If the husband were obliged, as his demented wifes guardian, to include in the
inventory of her property, her half of the conjugal property, it would be a
diminution of his powers conferred upon him by the Civil code to manage the
property of the conjugal partnership, and to encumber and bind for a valuable
consideration said property without his wifes consent, for as said guardian he
would not be able to exercise said powers freely, being subject to the
supervision and control of the court, with regard to the demented wifes half of
the conjugal property. And this anomaly is not remedied by declaring in the
judgment that it is not to be understood as altering the rights and obligations
of the partnership and of the spouses severally, with relation to said property
established in said Civil Code, inasmuch as such a proviso constitutes a
limitation of the guardians power to manage the property of the married
demented ward, and, therefore, an amendment to the law, an act beyond
the powers of the court of justice.

For the foregoing considerations, we are of opinion and so hold that a married
woman, under guardianship by reason of mental derangement, is not entitled
to have her half of the legal conjugal partnership which still subsists, included
in the inventory of her property to be filed by her guardian, and therefore, the
husband, appointed guardian of her person and estate, cannot be compelled
to include in the inventory of the same, said half of the conjugal property.

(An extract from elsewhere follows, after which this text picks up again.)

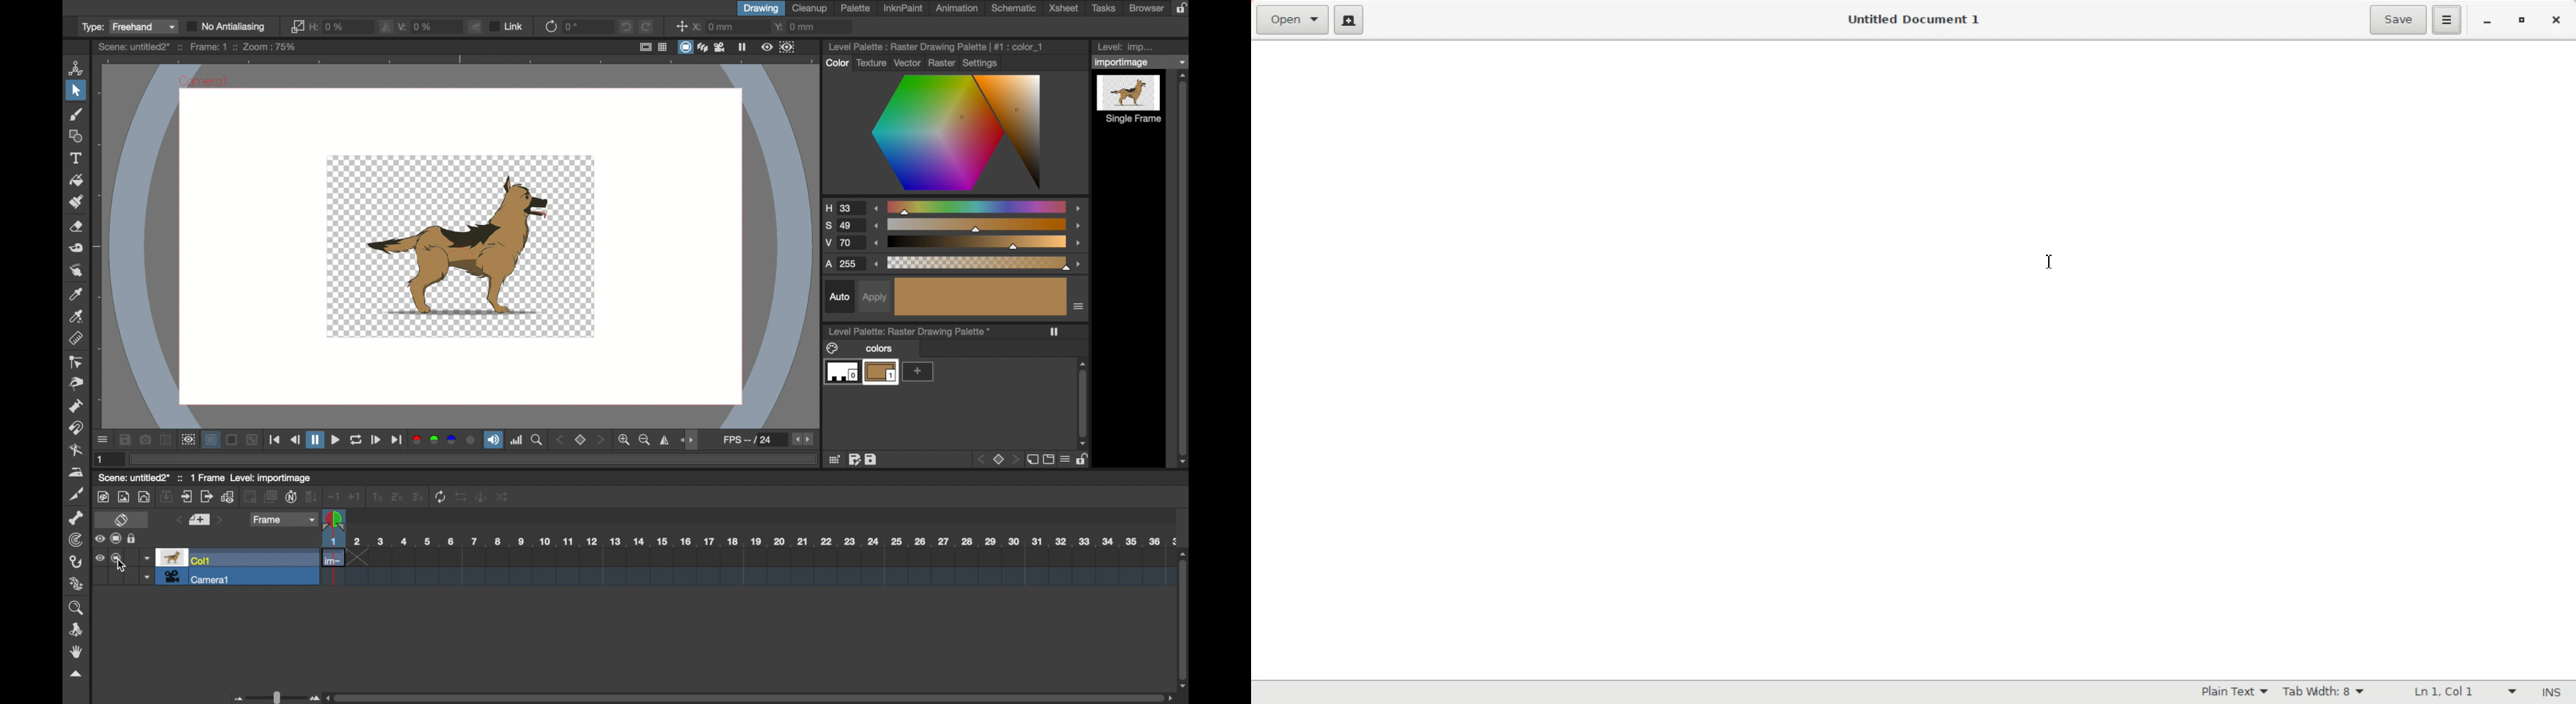  I want to click on beginning, so click(276, 441).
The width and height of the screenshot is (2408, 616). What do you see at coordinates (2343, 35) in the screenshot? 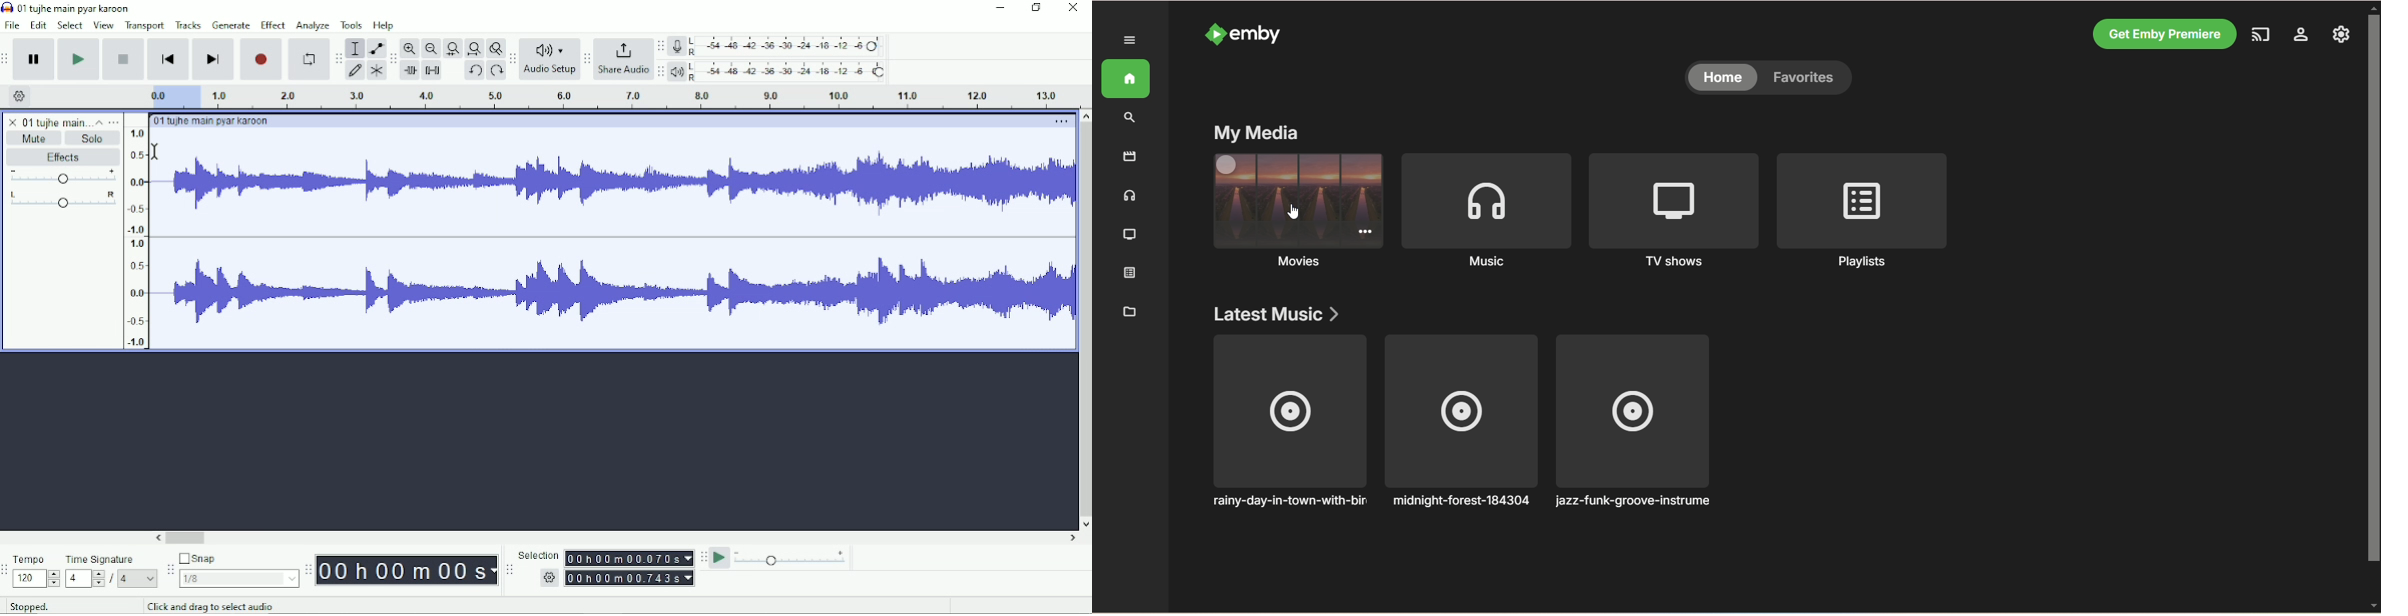
I see `settings` at bounding box center [2343, 35].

Having reached this conclusion, we deem it unnecessary to decide the

questions raised in the other assignments of error, since the special guardian
does not contend that the regular guardian holds in his possession property
belonging exclusively to the ward, other than conjugal property.

By virtue whereof, the judgment appealed from is reversed, and the complaint
is dismissed, without special pronouncement as to the cost. So ordered.

Johnson, Malcolm, Villamor, Ostrand and Johns, JJ., concur.